» YOUR OBJECTIVE
Find how many lines of the records hold the string "Image" and reply with only that total.

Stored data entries
——

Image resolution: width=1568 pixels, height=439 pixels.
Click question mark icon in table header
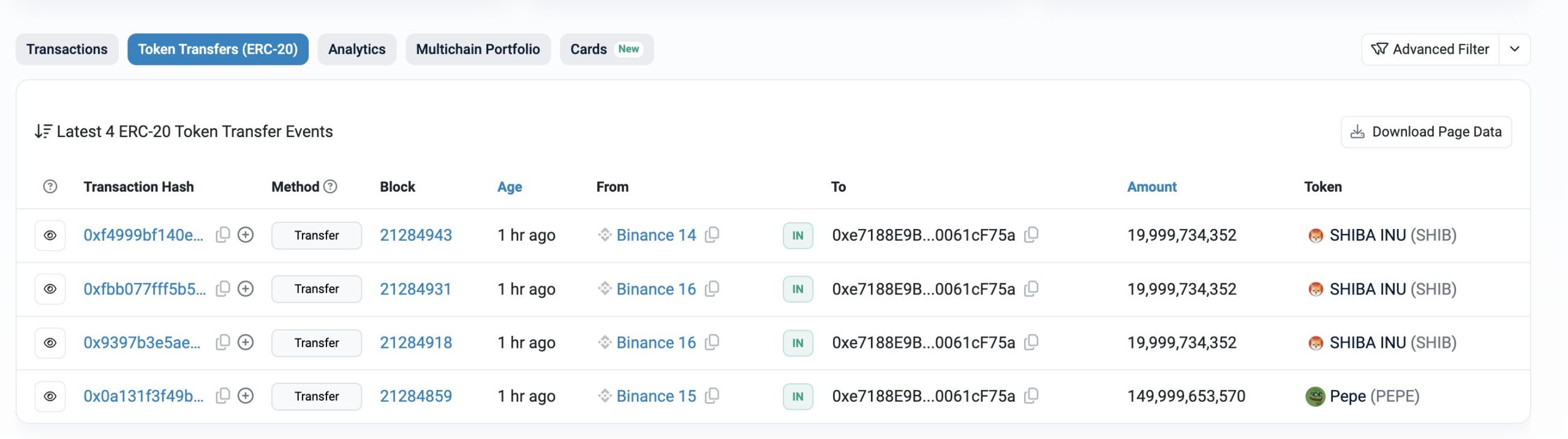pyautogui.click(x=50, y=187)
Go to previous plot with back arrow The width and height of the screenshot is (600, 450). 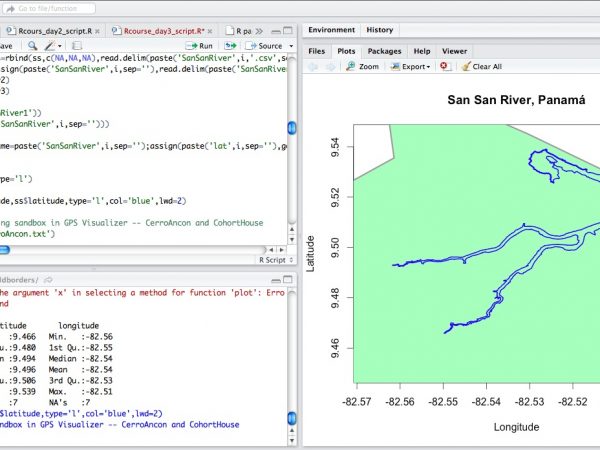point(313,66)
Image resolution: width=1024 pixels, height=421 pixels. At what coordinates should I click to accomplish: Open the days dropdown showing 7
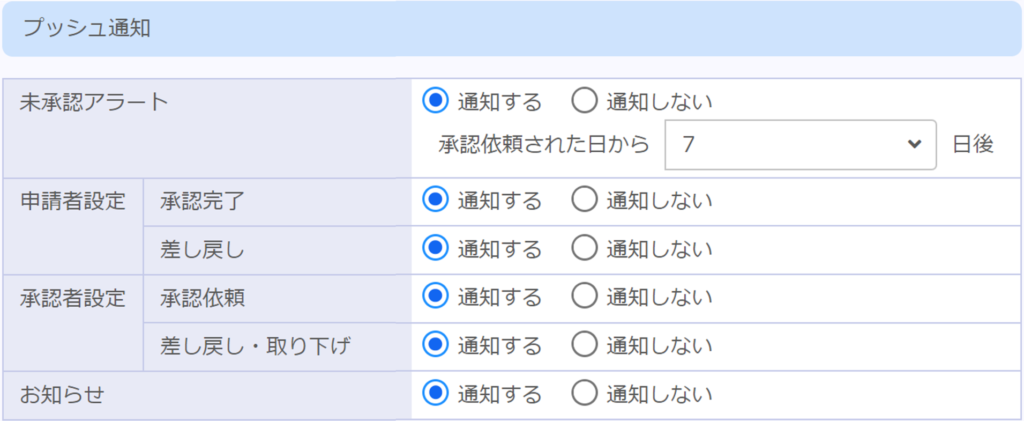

——

» ANSWER SECTION
2